═════ PROVIDED TEXT
The professor that taught me statistics dealt with this basic problem, which is that students would come into the course thinking it was like any other "narrative" style of course (like a history class), but the truth is it was a math class that was not listed as MATH 3XX.
Part of the job of a student is to pick courses, ordering them and balancing them into a semester that allows them to handle all of their classes. If they do not have the information they need to balance their schedule (as some classes are naturally heavy loads and others are light), they cannot do their job. So here's how I learned to help them do their job so that they would feel that you were doing your job.
Reset Student Expectations
On week 1 or 2, assign a special test. Include absolutely the most challenging math you expect them to do for the entire semester (not hard for the sake of being hard). Make it absolutely clear that this course does in fact require previous knowledge and ability, and that this test is designed to do just that - test their readiness for this class. You can make it an in-lab assignment and just give credit for doing it - you can give them the answer key and let them grade themselves.
Clearly explain to students that if they cannot complete this test satisfactorily, that is information for them to decide if they are ready for this class. When I ran this lab session I personally explained to students that if they weren't willing to spend at least X hours per assignment per week, they would be unlikely to do well and should reconsider their plans now while they can still re-arrange their schedule. I had a few students drop by the next week, but then everyone who stayed stuck with it all semester.
Don't Make Students Feel Dumb
One of the great dangers of being an expert and a teacher is that you become very distant from that point in time when the material was truly difficult for you, and you lose some of your understanding of what it was like to not know. You are also likely to have an IQ far beyond the average, as well, so you might not ever have experienced this material as difficult - which makes it even harder to avoid this mistake.
══════════
TO BE DONE:
1 > According to the teaching advice, in which week of the course should the special readiness test be assigned?
2 > Continue the teaching advice on statistics courses, starting after its final sentence.
The material after this point comes from a separate source and is unrelated to the teaching advice.
═════ DATA SECTION
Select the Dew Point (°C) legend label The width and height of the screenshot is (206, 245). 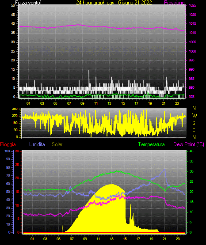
══════════
RESULTS OF THE EXERCISE:
1 > In week 1 or 2.

2 >
I personally remind myself of the time where I had scrawled out about 8 pages of hand-written calculations and equations to solve a factorial analysis of variance by hand, because my professor said it was important. If someone at that moment had looked at what I was doing and even vaguely implied "oh, that's mostly just basic algebra, that's not so hard" I would have stabbed them in the neck with my pencil right then and there. (The pencil was dull and my wrist was tired, so they would have probably escaped serious injury. But still!) Maybe it wouldn't have been hard for them, but it was a challenge to me.
With your advanced understanding of mathematics, you might unintentionally be sending your students a message along the lines of, "oh, this math is pretty basic first year stuff, you shouldn't have any trouble with it". Math is often hard and time consuming and mind-bending and forgotten quickly, even if it is important, and to imply otherwise is insult your students intelligence and character. This will likely result in them not liking you, and worse - they may not learn as much from you as they could have.
Be honest, but take care to honor their struggle with fundamentally non-trivial material. Students appreciate "I know this may seem hard, but you can work through it" more than "this is easy, work harder".
...and make sure the material Is Really Relevant
Yes, math is important and sometimes being able to do it by hand is even important. But I've had teachers include complex material based on the idea that it would be on X industry test that was 3+ years away and that I would not ever be taking, and could otherwise be looked up in < 10 seconds if I really needed it. Sure, now if I get stranded on a desert island I'll be able to calculate proper binary subnet masks so I can build a complex routed network for all my coconuts, but otherwise I'm still a little annoyed I spent hours on that mess when I could have spent it on my research projects.
Motivating the material with a calculation the computer can't solve but they can do it by hand, if such an example exists, can help. It may also be helpful to really drive home the point that if you don't understand the underlying math you'll click stuff that is laughable and makes no damn sense, but the software didn't know any better so it did what you asked anyway.
Still, make sure you really aren't including tough material (according to the students) just because you really think its cool and is technically somehow applicable, but not really necessary or very valuable to the student. Those topics might be a perfect fit in another course - just not this one.
I think you'll find that if students are made to understand what will be expected and necessary upfront, you empathize and honor the challenges your students deal with, and you pair down the material to what truly best serves students, you'll find that not only will students like you more and rate you more highly - but they'll also learn more and the class will be more fun to teach, too.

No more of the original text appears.